In Europe,Muslims now make up over a million of the Netherlands' 16 million population, and about 54 million in western Europe altogether - equivalent to a major country.
When these people live in ghettos, don't mix socially (as enjoined by the Koran - 3:28 and 3:118 for example) and want to undermine the social and legal system of the host country, and call western women "prostitutes" or "raw meat" because they don't wear a hijab, that creates a backlash of anger and contempt from people who have every right to say "This is MY country; and MY culture is not so psychologically sick in the way it treats relations between the sexes."
Islamophobia is NOT just a problem for Europeans (or Australians) to deal with. The causes lie not with Europeans but with the immigrant community.
Westerners - Europeans, Australians, Canadians, Americans - do not go around blowing up mosques or threatening to kill people not of our religion, or who convert out of it. Now how would Muslims react if we did start doing just that?

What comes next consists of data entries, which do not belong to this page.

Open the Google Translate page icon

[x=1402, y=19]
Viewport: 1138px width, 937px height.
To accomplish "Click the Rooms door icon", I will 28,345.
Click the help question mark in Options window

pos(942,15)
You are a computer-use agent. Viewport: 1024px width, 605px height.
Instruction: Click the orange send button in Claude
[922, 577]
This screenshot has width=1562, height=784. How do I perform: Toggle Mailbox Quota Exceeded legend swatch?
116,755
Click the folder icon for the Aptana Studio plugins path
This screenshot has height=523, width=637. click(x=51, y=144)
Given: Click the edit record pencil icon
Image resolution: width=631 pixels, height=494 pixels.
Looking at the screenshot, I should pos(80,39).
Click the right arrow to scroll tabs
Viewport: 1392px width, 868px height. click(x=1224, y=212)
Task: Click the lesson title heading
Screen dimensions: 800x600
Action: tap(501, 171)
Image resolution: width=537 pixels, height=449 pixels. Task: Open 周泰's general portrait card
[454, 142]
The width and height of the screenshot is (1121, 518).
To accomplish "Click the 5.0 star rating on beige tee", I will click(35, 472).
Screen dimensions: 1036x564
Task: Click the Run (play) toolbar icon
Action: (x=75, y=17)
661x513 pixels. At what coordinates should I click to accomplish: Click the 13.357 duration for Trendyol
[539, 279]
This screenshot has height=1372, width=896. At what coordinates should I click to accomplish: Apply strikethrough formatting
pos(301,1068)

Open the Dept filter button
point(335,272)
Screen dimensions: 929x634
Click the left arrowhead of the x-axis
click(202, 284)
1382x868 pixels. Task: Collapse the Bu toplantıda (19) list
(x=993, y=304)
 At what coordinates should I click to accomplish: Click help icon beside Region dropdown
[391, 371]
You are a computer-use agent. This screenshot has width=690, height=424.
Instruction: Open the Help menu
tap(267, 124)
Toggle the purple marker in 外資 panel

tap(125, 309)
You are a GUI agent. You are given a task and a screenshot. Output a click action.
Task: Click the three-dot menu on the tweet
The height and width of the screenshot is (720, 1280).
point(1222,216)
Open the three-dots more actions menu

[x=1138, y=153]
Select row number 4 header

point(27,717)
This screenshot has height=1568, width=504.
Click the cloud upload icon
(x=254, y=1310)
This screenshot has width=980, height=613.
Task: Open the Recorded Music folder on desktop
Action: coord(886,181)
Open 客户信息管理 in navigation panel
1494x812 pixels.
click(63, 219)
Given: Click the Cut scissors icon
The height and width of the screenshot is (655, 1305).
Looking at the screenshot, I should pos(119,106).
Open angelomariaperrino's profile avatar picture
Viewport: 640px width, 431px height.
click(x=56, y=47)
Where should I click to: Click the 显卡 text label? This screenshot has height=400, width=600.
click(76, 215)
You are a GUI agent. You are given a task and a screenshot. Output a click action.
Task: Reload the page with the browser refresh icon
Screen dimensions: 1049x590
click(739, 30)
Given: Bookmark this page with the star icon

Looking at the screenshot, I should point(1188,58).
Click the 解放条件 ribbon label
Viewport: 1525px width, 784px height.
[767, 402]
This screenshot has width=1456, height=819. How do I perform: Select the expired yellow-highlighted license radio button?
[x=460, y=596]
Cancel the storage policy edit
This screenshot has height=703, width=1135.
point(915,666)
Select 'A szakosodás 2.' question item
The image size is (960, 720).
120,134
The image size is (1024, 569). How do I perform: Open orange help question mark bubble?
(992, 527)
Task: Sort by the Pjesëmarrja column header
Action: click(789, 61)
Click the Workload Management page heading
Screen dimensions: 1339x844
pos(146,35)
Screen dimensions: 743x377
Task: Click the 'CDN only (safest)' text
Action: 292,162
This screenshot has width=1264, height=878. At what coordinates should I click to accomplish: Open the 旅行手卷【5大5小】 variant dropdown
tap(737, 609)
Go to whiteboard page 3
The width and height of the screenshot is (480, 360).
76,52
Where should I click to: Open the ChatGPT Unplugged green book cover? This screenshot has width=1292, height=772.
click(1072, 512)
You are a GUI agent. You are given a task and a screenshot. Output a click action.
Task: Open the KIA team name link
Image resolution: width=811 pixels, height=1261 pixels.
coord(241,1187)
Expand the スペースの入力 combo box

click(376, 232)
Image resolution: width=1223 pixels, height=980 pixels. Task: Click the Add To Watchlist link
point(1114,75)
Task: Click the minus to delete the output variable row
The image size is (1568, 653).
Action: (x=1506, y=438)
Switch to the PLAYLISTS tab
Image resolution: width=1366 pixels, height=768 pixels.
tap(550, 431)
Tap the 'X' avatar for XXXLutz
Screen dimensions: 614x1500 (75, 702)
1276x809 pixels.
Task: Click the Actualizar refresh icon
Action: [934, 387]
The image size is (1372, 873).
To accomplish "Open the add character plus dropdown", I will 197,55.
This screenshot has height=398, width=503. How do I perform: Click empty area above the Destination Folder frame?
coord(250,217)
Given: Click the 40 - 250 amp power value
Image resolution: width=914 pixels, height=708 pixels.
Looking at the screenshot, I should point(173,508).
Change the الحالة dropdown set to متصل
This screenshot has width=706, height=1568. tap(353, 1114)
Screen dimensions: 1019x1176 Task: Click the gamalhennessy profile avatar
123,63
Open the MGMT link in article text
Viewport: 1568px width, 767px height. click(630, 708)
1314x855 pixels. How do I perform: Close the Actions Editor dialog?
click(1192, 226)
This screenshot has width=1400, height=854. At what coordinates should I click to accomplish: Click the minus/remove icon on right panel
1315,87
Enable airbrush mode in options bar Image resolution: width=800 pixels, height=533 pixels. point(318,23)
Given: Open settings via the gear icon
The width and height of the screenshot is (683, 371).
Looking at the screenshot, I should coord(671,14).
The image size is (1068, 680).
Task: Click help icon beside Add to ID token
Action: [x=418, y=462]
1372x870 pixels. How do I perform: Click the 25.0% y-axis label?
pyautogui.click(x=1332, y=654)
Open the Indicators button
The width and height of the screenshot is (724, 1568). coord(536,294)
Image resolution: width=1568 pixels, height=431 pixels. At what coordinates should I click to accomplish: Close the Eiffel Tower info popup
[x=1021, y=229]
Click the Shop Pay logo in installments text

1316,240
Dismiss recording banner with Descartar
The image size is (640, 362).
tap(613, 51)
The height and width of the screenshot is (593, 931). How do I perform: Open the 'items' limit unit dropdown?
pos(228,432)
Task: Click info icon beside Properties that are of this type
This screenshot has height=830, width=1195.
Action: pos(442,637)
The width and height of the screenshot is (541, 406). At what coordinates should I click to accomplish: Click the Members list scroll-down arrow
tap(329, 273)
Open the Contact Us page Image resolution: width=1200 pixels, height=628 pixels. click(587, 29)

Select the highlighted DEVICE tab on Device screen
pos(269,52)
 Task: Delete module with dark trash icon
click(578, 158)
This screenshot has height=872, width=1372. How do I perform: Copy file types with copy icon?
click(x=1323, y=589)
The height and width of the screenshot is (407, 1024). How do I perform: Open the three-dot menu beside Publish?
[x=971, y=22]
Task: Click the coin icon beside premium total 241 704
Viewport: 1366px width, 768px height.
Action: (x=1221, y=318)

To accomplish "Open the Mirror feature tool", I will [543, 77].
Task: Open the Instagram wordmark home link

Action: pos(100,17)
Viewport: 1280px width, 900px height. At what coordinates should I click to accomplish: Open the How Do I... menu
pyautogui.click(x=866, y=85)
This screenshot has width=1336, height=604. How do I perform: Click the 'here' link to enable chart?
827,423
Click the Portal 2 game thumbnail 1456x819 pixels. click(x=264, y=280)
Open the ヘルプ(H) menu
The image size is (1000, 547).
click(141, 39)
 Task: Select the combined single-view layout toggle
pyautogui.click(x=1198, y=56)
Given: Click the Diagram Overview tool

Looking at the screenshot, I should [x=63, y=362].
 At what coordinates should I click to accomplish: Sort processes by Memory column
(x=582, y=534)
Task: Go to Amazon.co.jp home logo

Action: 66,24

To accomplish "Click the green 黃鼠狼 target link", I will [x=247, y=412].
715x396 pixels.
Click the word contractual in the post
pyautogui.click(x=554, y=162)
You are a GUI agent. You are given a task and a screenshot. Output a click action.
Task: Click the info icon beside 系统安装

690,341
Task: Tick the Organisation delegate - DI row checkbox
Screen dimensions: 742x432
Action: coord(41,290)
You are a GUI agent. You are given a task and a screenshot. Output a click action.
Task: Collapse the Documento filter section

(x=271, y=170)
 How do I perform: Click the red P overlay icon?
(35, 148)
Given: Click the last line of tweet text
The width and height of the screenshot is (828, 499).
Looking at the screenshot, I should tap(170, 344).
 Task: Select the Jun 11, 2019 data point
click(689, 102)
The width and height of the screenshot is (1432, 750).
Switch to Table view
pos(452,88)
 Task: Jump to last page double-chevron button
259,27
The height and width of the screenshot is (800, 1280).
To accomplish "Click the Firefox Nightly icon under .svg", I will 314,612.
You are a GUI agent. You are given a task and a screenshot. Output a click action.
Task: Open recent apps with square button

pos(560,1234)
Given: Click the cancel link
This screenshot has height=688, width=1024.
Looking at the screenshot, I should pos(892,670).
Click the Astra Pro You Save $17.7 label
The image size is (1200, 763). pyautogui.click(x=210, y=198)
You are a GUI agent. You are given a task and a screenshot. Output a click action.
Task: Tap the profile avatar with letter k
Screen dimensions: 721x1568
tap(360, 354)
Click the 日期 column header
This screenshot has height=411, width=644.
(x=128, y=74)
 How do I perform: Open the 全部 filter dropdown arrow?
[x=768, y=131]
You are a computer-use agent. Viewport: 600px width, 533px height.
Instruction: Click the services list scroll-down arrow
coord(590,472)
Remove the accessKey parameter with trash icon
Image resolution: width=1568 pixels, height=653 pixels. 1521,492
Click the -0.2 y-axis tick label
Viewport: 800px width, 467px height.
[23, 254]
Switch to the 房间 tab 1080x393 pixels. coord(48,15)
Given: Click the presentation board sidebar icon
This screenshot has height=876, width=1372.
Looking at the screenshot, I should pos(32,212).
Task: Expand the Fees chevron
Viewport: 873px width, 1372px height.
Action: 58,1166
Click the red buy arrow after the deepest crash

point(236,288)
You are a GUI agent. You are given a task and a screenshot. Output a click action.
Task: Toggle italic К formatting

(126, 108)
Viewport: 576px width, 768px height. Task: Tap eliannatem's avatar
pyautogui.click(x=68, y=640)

When Muslims get over their delusion that everyone else has to conform to Muslim theology; when they give respect and tolerance to other cultures and religions - THEN they can expect tolerance and respect back.
Tomaso Tettamanti, Lugano Switzerland (not verified) — Thu, 03/27/2008 - 6:39pm
The Muslim world may be cowing the governments of small countries into suppressing Mohammed cartoons, the naming of teddy bears, anti-Islamic movies and the like through the threat of boycotts and violence, but that is not winning any converts to Islam in the West, in fact, it is increasingly eliciting contempt for these extortive tactics.